Marc Dufumier, agronome engagé et professeur émérite à Agroparistech, vient de publier 50 idées reçues sur l’agriculture et l’alimentation (Allary Editions). Dans cet ouvrage sous forme de «vrai-faux», il remet en cause des dérives de l’agriculture industrielle, en proposant des solutions plus durables. Son intervention sur France Inter jeudi matin résume bien son propos:

    «Plus grave encore que le cheval dans les lasagnes de bœuf, c’est les anti-inflammatoires dans la viande de cheval. Il y a un réel problème aujourd’hui en ce qui concerne notre alimentation, qui provient de notre agriculture, qui s’est, au cours des 20 dernières années, pour faire bref, motorisée, mécanisée, chimisée, spécialisée, standardisée, et qui fournit, dans les grandes et moyennes surfaces, des produits de faible variété, les plus standards, qui ont été sélectionnés pour leur capacité à être transportés, à résister aux chocs, à pouvoir rester longtemps sur les rayons.»

Dans son ouvrage, l’agronome aborde la PAC, les pesticides, les OGM, les abeilles, l’élevage ou encore le goût des tomates, avant d’élargir la perspective en abordant la question de la mauvaise répartition de la nourriture dans le monde:

    «La terre ne produit pas assez pour nourrir ses 7,2 milliards d’habitants. Faux. Nous produisons largement de quoi nourrir tout le monde.»

S’en suit la démonstration: pour que tous les humains soient nourris correctement, il faut produire 200 kilos de céréales par habitant et par an, ou leur équivalent en pommes de terre, manioc etc., «quitte à ce qu’une petite partie seulement de cette production soit destinée à l’alimentation animale». Or justement, on produit sur la planète l’équivalent de 320 à 330 kilos de céréales par an et par personne.

Le problème, selon Marc Dufumier, c’est que toute cette nourriture ne va pas aux gens qui ont faim, mais aux «gaspilleurs» (rappelons le chiffre qui tue: un tiers de l’alimentation produite pour les hommes dans le monde qui finit à la poubelle), aux «gloutons» (qui consomment du lait et de la viande en trop grandes quantités, produits à partir de d’animaux qu’il faut nourrir: «Au Brésil, un hectare de terre peut nourrir 50 végétariens, mais 2 carnivores») et enfin aux «agrocarburants», qui sont pour l’auteur une «fausse bonne idée».

Autre problème pointé du doigt, «dans certains pays du sud, des régions entières de terres cultivables sont accaparées par des entreprises privées.

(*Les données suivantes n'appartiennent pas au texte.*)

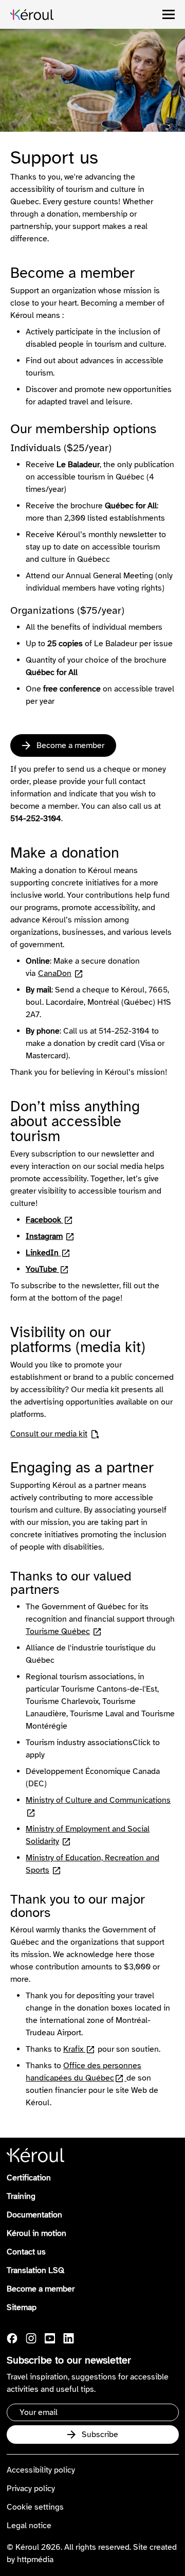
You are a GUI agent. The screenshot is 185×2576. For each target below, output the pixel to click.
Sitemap (21, 2307)
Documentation (34, 2215)
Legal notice (29, 2525)
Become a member (41, 2289)
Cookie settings (35, 2507)
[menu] (168, 14)
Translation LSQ (35, 2270)
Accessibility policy (41, 2470)
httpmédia (35, 2559)
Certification (29, 2178)
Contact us (26, 2252)
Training (21, 2196)
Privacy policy (31, 2488)
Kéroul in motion (36, 2233)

Et ce au détriment de paysans qui pourraient produire par eux-mêmes ce dont ils ont besoin».

Selon l'auteur, pour tenter de résoudre ces problèmes, les pays riches ne devraient ni brader ni donner leurs excédents alimentaires, car cela fait grand tord aux agriculteurs faiblement équipés. Pourquoi pas «instaurer des droits de douane aux frontières des pays du Sud, afin de faire monter les prix des produits alimentaires importés sur les marchés intérieurs», pour que les produits locaux soient ainsi avantagés?

L’agronome pense aussi que l’on pourrait aujourd’hui nourrir la planète (et même les 9,5 milliards d’humains de 2050) avec une alimentation 100% bio, en généralisant des techniques inspirées de l’agroécologie et en associant agriculture et élevage... Des techniques qui se heurtent pour le moment à certains obstacles, comme les pressions des entreprises semencières et les difficultés pour accéder à des prêts.

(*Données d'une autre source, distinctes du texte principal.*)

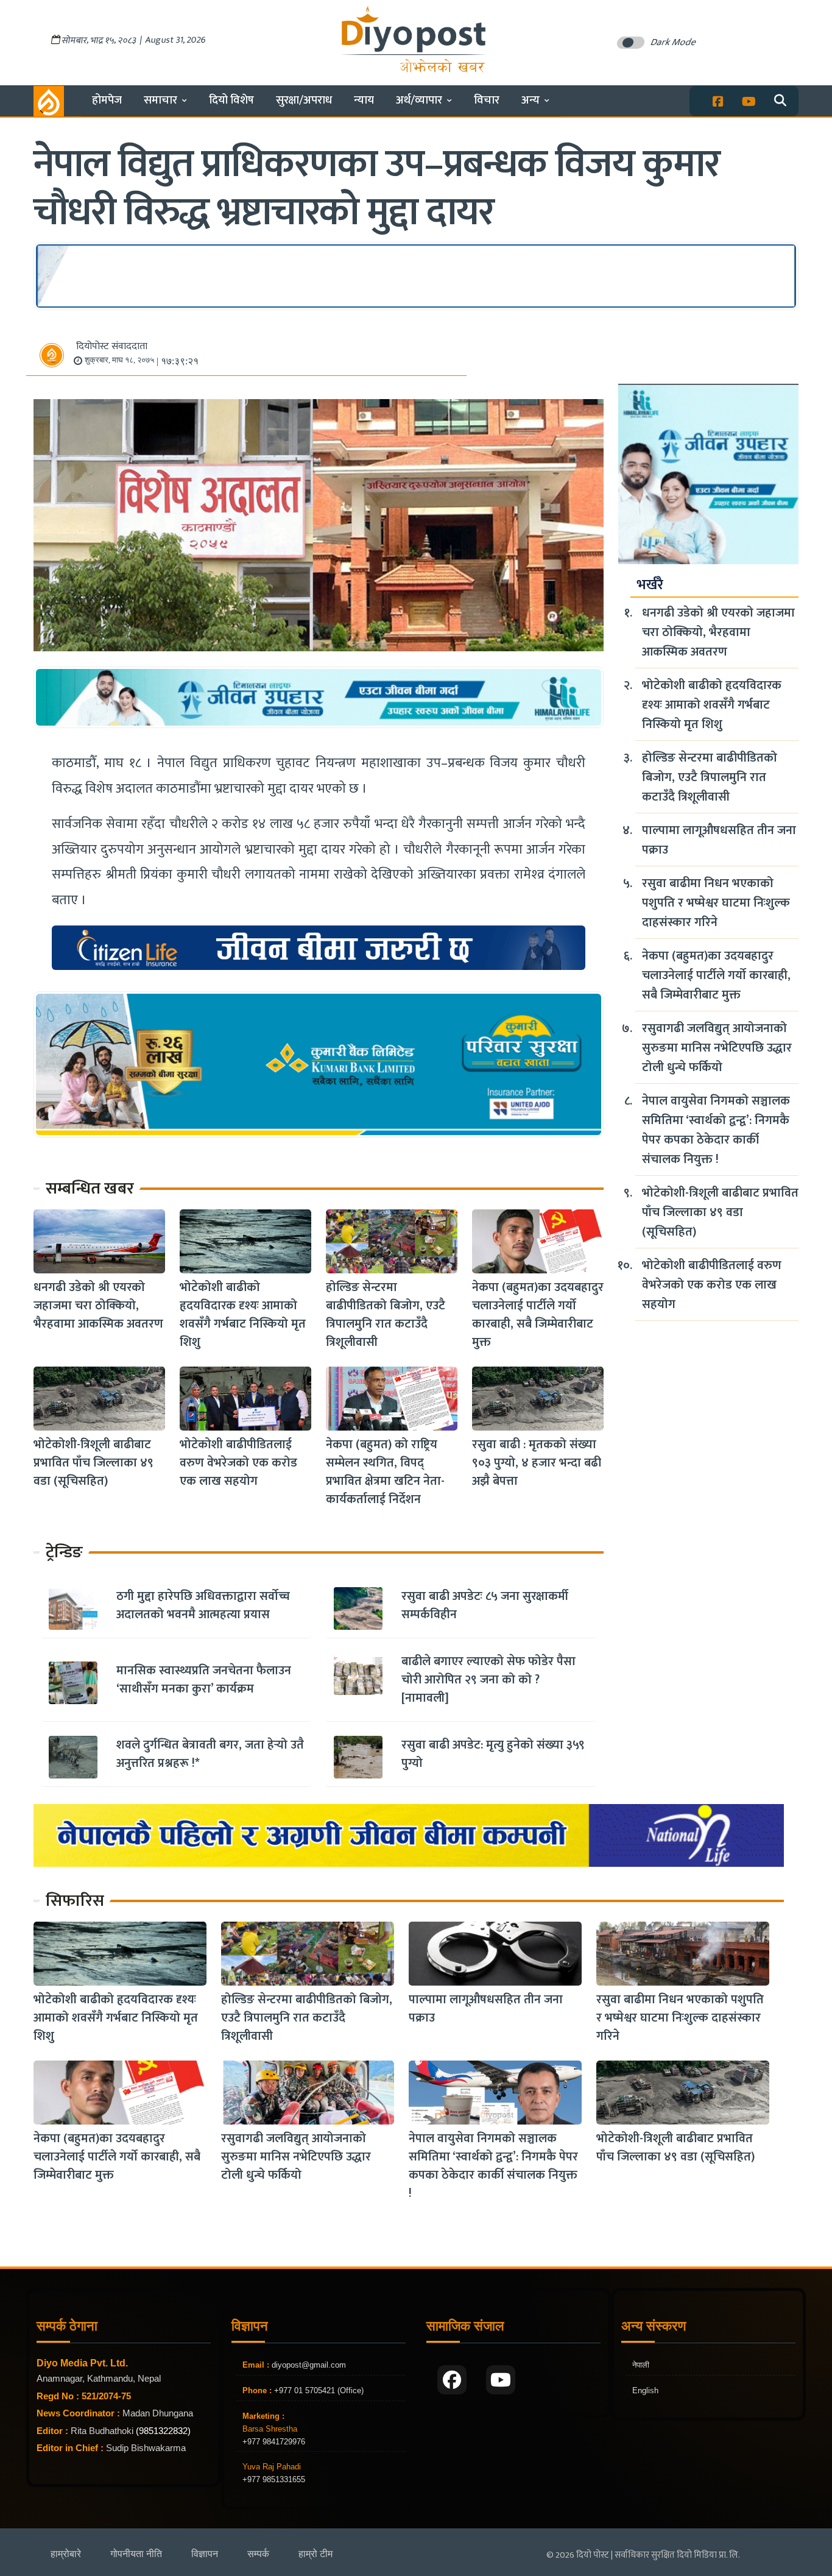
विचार (486, 100)
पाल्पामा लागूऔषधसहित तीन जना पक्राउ (719, 840)
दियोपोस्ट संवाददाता (111, 346)
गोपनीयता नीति (136, 2554)
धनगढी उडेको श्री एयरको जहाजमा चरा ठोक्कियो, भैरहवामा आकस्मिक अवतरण (98, 1305)
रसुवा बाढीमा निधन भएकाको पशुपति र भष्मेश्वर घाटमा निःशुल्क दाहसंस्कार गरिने (716, 903)
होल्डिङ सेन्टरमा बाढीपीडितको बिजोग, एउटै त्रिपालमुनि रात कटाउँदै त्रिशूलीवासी (385, 1315)
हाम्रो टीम (315, 2554)
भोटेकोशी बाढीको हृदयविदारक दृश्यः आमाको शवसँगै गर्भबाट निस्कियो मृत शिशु (243, 1315)
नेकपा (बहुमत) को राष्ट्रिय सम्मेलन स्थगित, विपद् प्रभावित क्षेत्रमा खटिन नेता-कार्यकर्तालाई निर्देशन (385, 1472)
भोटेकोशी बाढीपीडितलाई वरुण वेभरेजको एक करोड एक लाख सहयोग (238, 1462)
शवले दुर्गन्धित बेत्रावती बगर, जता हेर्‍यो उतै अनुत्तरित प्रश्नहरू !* (210, 1754)
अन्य (530, 100)
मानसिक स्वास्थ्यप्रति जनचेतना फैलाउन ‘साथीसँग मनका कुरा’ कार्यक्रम (203, 1679)
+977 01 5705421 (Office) (318, 2390)
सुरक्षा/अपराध (304, 100)
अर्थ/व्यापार (419, 100)
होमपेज (107, 100)
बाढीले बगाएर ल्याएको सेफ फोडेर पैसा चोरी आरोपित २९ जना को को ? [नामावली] (488, 1679)
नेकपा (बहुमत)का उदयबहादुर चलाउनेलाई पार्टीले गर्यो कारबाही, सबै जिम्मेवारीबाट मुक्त (538, 1315)
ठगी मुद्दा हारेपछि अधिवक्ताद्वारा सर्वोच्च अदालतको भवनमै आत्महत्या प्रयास (203, 1605)
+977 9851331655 (273, 2479)
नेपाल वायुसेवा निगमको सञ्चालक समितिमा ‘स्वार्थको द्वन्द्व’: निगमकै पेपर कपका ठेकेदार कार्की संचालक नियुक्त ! (716, 1130)
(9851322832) (163, 2431)
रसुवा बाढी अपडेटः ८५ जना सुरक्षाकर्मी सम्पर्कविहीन (484, 1605)
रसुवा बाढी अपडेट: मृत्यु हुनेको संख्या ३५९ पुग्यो (493, 1754)
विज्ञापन (204, 2554)
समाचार (160, 100)
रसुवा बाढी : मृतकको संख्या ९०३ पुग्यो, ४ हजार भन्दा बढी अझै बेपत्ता (536, 1462)
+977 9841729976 (273, 2441)
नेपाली (640, 2364)
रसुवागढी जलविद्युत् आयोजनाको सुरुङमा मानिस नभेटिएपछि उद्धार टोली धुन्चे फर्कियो (717, 1048)
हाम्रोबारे (66, 2554)
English (645, 2390)
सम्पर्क (258, 2554)
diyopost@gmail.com (309, 2364)
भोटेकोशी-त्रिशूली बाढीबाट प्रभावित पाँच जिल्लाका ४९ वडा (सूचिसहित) (93, 1462)
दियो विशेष (231, 100)
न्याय (364, 100)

Enfin, les insectes sont aussi envisagés, en suivant les recommandations de la FAO, comme une chance pour certaines populations. Un produit très rentable, puisqu’«à la tonne de nourriture produite, l’élevage de criquets requiert douze fois moins de surface qu’un troupeau de bovins». En plus, l’élevage de criquets émet largement moins de gaz à effets de serre, et nécessite beaucoup moins de matos.